Friday, January 12th 2024 – 13:33 UTC



President Javier Milei’s administration “is already implementing an ambitious stabilization plan,” Kozack also noted

International Monetary Fund (IMF) Spokeswoman Julie Kozack Thursday said the global credit agency hoped Argentina’s latest measures would have the political support they needed, particularly the adjustments included in the so-called Omnibus Law bill currently in Congress.

Argentina reached a verbal agreement with the IMF earlier this week which consisted of rekindling the written one from the previous administration of President Alberto Fernández and Economy Minister Sergio Massa which had been technically defaulted for not meeting the fiscal deficit caps.

“There are aspects of this bill that have important fiscal implications and, as such, we expect the authorities to continue to build political support to advance key aspects of this bill,” Kozack said, presumably also with President Javier Milei’s emergency Decree (DNU) 70/2023 in mind. The measure’s final approval is now up to both a Bicameral Congress Commission or the courts. In the meantime as so long as it is not repealed, it is deemed valid in its entirety.

The IMF announced Wednesday that an understanding had been “reached on a set of economic policies that can restore macroeconomic stability in Argentina and put the current program back on track.” It also pointed out that the Argentine Government “moved towards a more market-friendly regime and abandoned the previous policy of intervening in the parallel dollar and futures market in the process of lifting exchange restrictions.”

With this promise, the technical staff led by the Venezuelan Luis Cubeddu returned to Washington to submit its report to the IMF Board of Directors. If the Board approves it, financial assistance to Argentina will be resumed with an immediate disbursement of some US$ 4.7 billion to be applied to impending capital maturities with the organization.

In return, the Government pledged to achieve a primary fiscal surplus of 2% of the country’s GDP; net reserves worth US$ 10 billion and to shut down all monetary issuing this year.

The IMF warnings seek to raise awareness among lawmakers of the consequences of not endorsing Milei’s reforms.
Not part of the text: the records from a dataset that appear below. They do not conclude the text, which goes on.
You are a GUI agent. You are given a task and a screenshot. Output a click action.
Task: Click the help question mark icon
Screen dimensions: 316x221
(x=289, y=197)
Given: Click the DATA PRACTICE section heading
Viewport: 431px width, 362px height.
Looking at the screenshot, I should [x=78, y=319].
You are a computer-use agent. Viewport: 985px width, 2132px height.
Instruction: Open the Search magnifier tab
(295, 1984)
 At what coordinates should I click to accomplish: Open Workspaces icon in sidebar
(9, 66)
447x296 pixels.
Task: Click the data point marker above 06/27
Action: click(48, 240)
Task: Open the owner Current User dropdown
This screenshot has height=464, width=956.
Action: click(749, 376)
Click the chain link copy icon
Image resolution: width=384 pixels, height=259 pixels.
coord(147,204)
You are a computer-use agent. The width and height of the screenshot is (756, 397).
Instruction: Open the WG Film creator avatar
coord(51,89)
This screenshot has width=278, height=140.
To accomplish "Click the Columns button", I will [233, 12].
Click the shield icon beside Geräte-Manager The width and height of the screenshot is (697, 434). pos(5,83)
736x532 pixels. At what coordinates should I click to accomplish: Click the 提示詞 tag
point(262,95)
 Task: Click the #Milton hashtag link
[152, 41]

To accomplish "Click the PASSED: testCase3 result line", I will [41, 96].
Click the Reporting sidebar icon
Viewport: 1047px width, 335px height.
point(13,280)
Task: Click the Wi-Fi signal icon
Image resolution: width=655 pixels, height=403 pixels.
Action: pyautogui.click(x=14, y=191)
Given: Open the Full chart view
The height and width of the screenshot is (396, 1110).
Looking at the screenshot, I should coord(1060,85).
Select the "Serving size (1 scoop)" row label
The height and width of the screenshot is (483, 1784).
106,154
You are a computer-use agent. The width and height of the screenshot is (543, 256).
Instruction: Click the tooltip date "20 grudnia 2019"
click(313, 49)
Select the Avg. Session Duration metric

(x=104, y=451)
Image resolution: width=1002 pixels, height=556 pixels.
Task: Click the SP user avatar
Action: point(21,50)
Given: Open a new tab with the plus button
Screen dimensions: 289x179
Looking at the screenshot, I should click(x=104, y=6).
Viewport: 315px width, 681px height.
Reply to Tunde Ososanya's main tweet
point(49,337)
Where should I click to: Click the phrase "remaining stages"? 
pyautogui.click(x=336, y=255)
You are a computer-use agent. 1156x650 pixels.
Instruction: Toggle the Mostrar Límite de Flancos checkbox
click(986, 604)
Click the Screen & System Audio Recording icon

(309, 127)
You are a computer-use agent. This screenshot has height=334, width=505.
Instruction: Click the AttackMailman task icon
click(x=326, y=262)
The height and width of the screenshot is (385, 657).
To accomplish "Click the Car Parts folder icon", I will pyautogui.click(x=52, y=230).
Economy Minister Luis Toto Caputo had already said that if the measures are not upheld, more drastic measures would need to be taken, which would be hard on all Argentines.

In this scenario, Kozack hoped the Argentine authorities would “continue building political consensus so that the key points of this regulation are approved.” Regarding social policies, she explained that the package agreed upon “includes an increase in social assistance to protect the most vulnerable in the Argentine economy.”

“The authorities are committed to ending Central Bank financing to the government while strengthening the institution’s balance sheet,” she also underlined.